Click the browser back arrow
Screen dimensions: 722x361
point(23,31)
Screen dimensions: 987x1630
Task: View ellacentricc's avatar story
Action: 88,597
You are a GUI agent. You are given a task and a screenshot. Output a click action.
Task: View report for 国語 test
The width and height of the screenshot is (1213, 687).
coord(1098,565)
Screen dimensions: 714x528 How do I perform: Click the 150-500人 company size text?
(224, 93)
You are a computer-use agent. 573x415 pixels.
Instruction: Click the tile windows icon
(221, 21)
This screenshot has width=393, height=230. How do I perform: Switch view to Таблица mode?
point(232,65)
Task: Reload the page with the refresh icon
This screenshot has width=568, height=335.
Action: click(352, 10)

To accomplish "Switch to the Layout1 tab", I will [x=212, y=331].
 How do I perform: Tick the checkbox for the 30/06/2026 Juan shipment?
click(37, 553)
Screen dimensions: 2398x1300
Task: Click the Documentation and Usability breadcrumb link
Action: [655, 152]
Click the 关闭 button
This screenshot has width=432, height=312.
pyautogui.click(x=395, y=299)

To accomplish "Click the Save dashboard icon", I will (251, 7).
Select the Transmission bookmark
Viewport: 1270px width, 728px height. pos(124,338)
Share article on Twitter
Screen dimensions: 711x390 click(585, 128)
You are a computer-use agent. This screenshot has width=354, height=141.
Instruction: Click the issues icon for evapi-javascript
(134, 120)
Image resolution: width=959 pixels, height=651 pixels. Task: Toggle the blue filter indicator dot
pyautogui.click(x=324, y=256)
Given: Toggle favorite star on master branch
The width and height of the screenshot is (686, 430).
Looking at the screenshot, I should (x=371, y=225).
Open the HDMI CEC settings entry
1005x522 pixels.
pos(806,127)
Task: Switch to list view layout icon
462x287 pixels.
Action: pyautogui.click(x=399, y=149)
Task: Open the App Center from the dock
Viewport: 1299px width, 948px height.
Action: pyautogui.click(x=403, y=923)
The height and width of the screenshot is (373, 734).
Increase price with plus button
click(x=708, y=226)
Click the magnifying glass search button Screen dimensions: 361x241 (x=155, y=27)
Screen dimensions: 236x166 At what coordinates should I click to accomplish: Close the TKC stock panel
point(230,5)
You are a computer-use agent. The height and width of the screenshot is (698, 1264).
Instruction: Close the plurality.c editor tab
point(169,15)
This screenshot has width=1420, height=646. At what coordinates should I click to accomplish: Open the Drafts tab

______________________________

=== Work instructions ===
Copy the records above with "magnifying glass" swapped for "loupe", keeping everything else unchanged.

=== Output of the exercise ===
Click the browser back arrow
Screen dimensions: 722x361
point(23,31)
Screen dimensions: 987x1630
Task: View ellacentricc's avatar story
Action: 88,597
You are a GUI agent. You are given a task and a screenshot. Output a click action.
Task: View report for 国語 test
The width and height of the screenshot is (1213, 687).
coord(1098,565)
Screen dimensions: 714x528 How do I perform: Click the 150-500人 company size text?
(224, 93)
You are a computer-use agent. 573x415 pixels.
Instruction: Click the tile windows icon
(221, 21)
This screenshot has width=393, height=230. How do I perform: Switch view to Таблица mode?
point(232,65)
Task: Reload the page with the refresh icon
This screenshot has width=568, height=335.
Action: click(352, 10)

To accomplish "Switch to the Layout1 tab", I will [x=212, y=331].
 How do I perform: Tick the checkbox for the 30/06/2026 Juan shipment?
click(37, 553)
Screen dimensions: 2398x1300
Task: Click the Documentation and Usability breadcrumb link
Action: [655, 152]
Click the 关闭 button
This screenshot has width=432, height=312.
pyautogui.click(x=395, y=299)

To accomplish "Click the Save dashboard icon", I will (251, 7).
Select the Transmission bookmark
Viewport: 1270px width, 728px height. pos(124,338)
Share article on Twitter
Screen dimensions: 711x390 click(585, 128)
You are a computer-use agent. This screenshot has width=354, height=141.
Instruction: Click the issues icon for evapi-javascript
(134, 120)
Image resolution: width=959 pixels, height=651 pixels. Task: Toggle the blue filter indicator dot
pyautogui.click(x=324, y=256)
Given: Toggle favorite star on master branch
The width and height of the screenshot is (686, 430).
Looking at the screenshot, I should (x=371, y=225).
Open the HDMI CEC settings entry
1005x522 pixels.
pos(806,127)
Task: Switch to list view layout icon
462x287 pixels.
Action: pyautogui.click(x=399, y=149)
Task: Open the App Center from the dock
Viewport: 1299px width, 948px height.
Action: pyautogui.click(x=403, y=923)
The height and width of the screenshot is (373, 734).
Increase price with plus button
click(x=708, y=226)
Click the loupe search button Screen dimensions: 361x241 (x=155, y=27)
Screen dimensions: 236x166 At what coordinates should I click to accomplish: Close the TKC stock panel
point(230,5)
You are a computer-use agent. The height and width of the screenshot is (698, 1264).
Instruction: Close the plurality.c editor tab
point(169,15)
This screenshot has width=1420, height=646. At what coordinates should I click to accomplish: Open the Drafts tab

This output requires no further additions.